# RGB Farben addieren



## Shiroi (3. Jun 2005)

Hiho, ich hätte da ne Frage zum Thema Farben addieren.

Also, ich möchte gerne auf eine Grundfarbe z.B. R:200 G:100 B:200 eine Farbe (schwarz) drauf addieren die zu 50% transparent ist. 


```
Color primcolor = gom.getStaticObjectPrimaryColor(x, y);
Color seccolor = gom.getStaticObjectSecondaryColor(x, y);

// Hier soll das geschehen

imageData[px + (py * imagesizex)] = primcolor.getRGB();
imageData[px + (py * imagesizex) + 1] = seccolor.getRGB();
```

Hab schon einbissel rumgegoogelt, aber nix gescheites gefunden :/
Wäre nett wenn mir jemand erklären könnte wie das funtzt :### 

mfg DaAngel


----------



## Shiroi (3. Jun 2005)

Hab es selber rausgefunden.
Falls es jemanden interessiert:
Man muss sich einfach den Farbenwürfel dort anschauen --> http://de.wikipedia.org/wiki/RGB und man kommt eigentlich schon von alleine drauf.

Sprich 100 100 100 wird bei einer Verschiebung zu 0 0 0 (schwarz) mit 50% Transparenz zu 50 50 50.

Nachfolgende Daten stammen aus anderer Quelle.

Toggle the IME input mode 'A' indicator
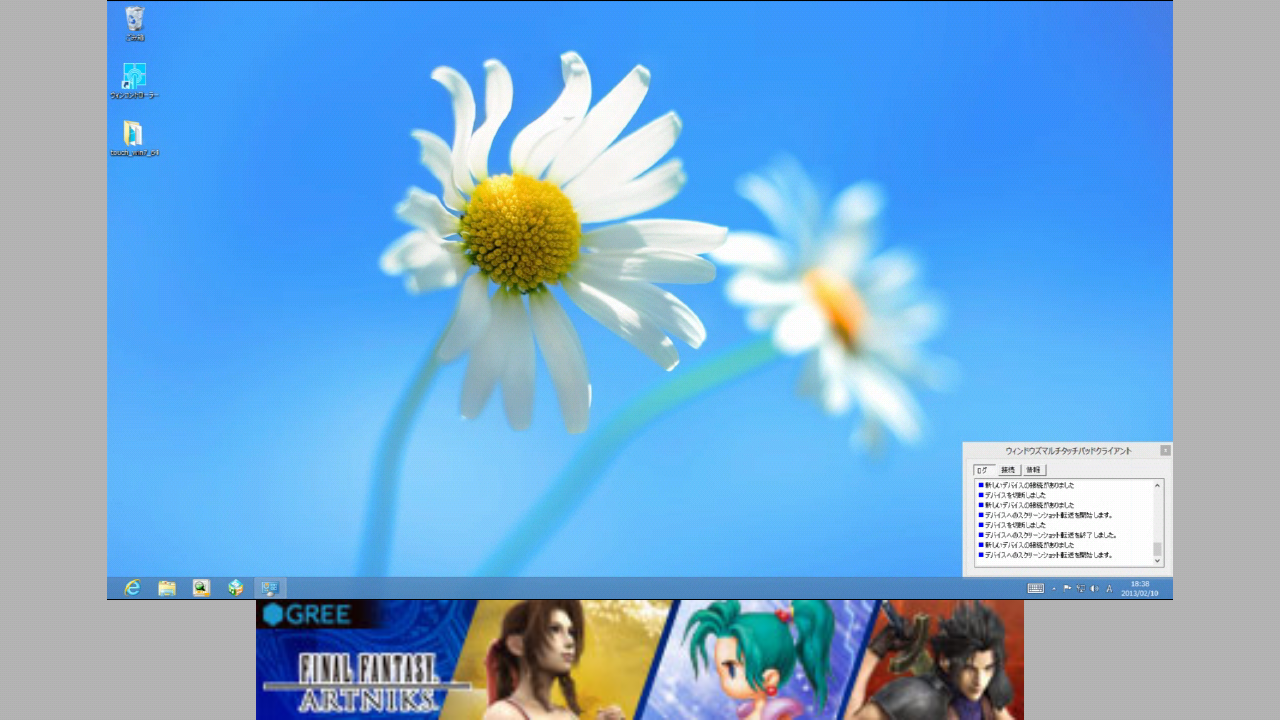The width and height of the screenshot is (1280, 720). (1109, 589)
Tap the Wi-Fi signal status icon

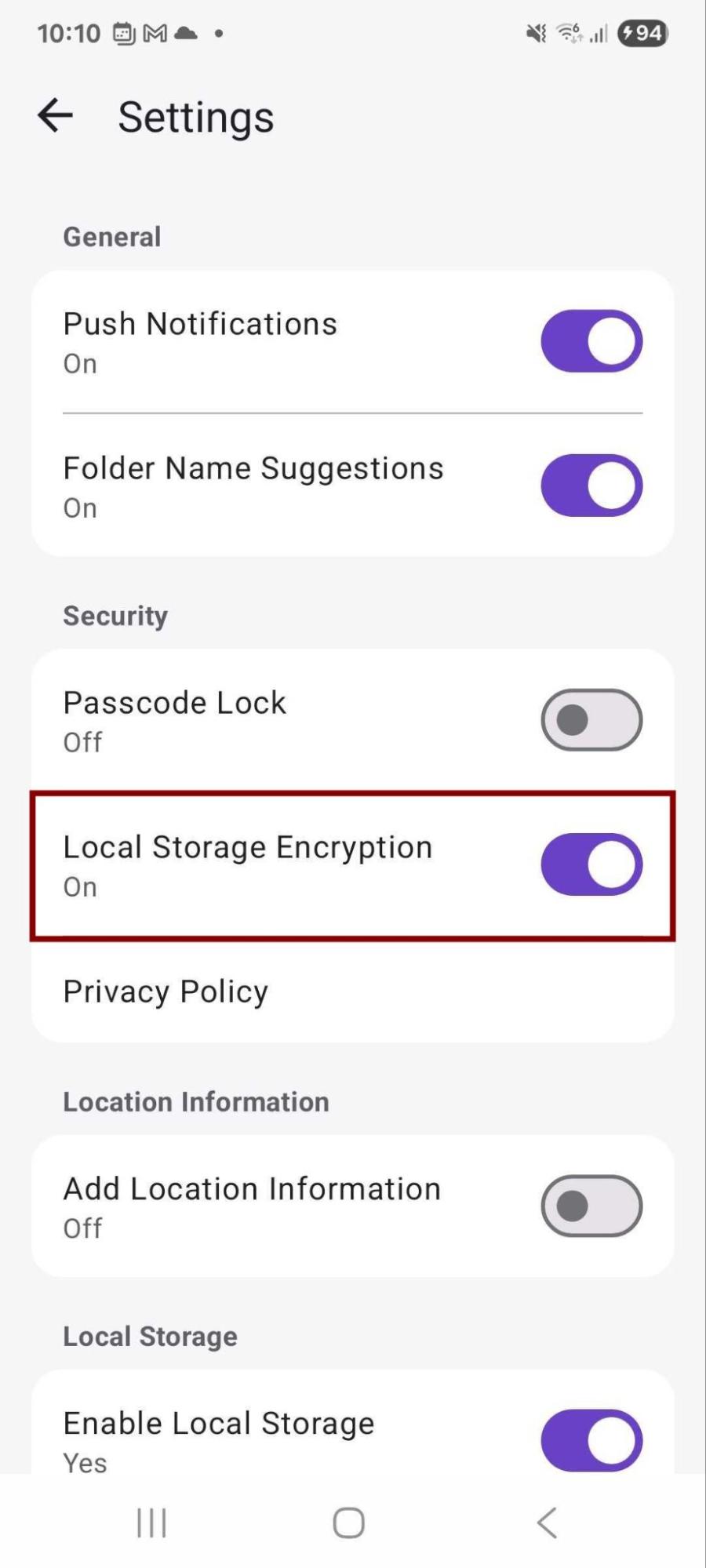point(570,33)
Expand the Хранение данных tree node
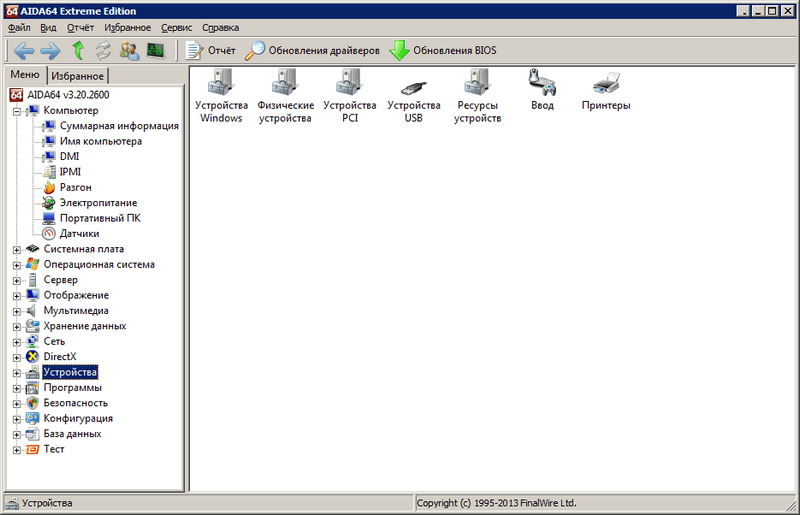The width and height of the screenshot is (800, 515). click(x=17, y=326)
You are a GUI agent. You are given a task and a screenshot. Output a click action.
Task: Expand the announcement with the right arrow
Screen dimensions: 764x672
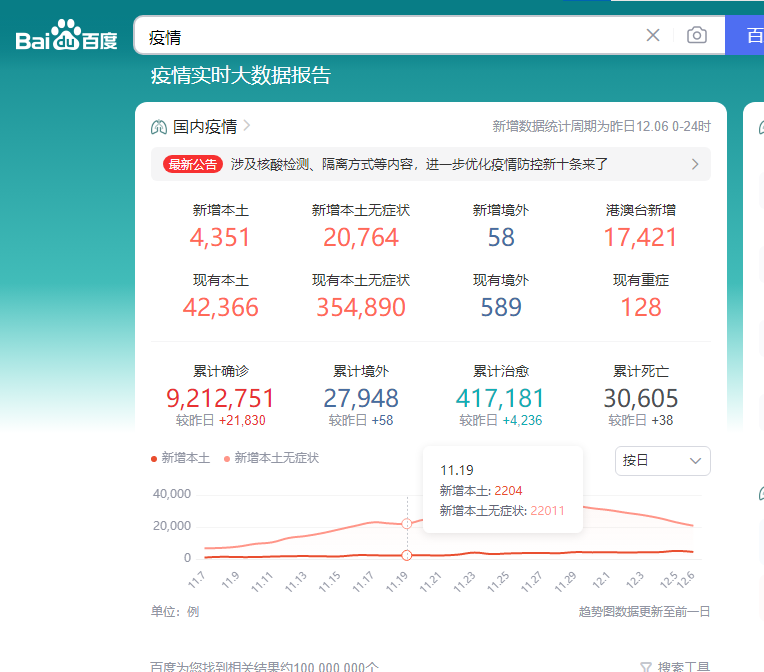pos(695,164)
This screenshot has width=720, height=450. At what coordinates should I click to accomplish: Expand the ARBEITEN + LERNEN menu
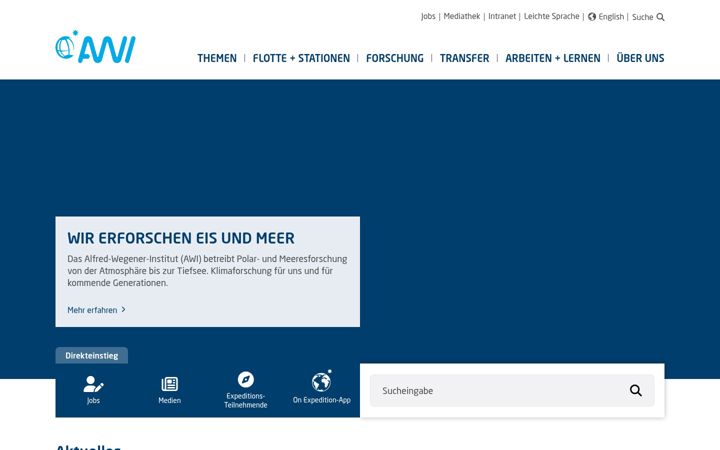click(x=553, y=58)
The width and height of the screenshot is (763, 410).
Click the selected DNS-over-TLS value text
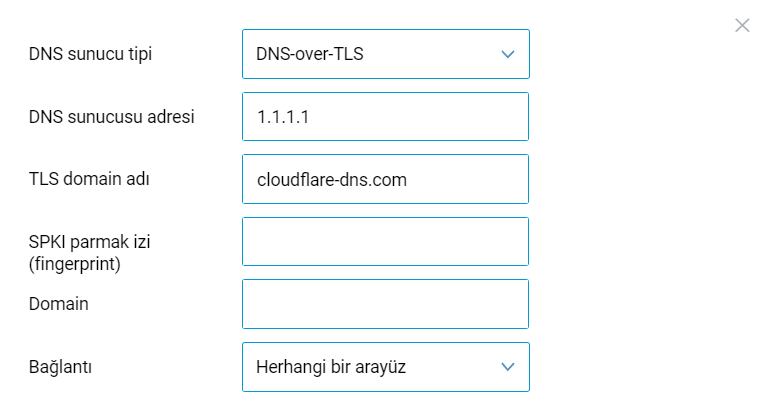coord(310,54)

> *Ganz allgemein ausgedrückt:*
> Man erstellt einen Vektor zwischen dem gewünschten Anfangsfarbpunkt im RGB-Raum zu dem gewünschten Endfarbpunkt wohin der Anfangsfarbpunkt verschoben werden soll. Die Länge des Vektors bestimmt dann die Transparenz des Endfarbpunktes.


----------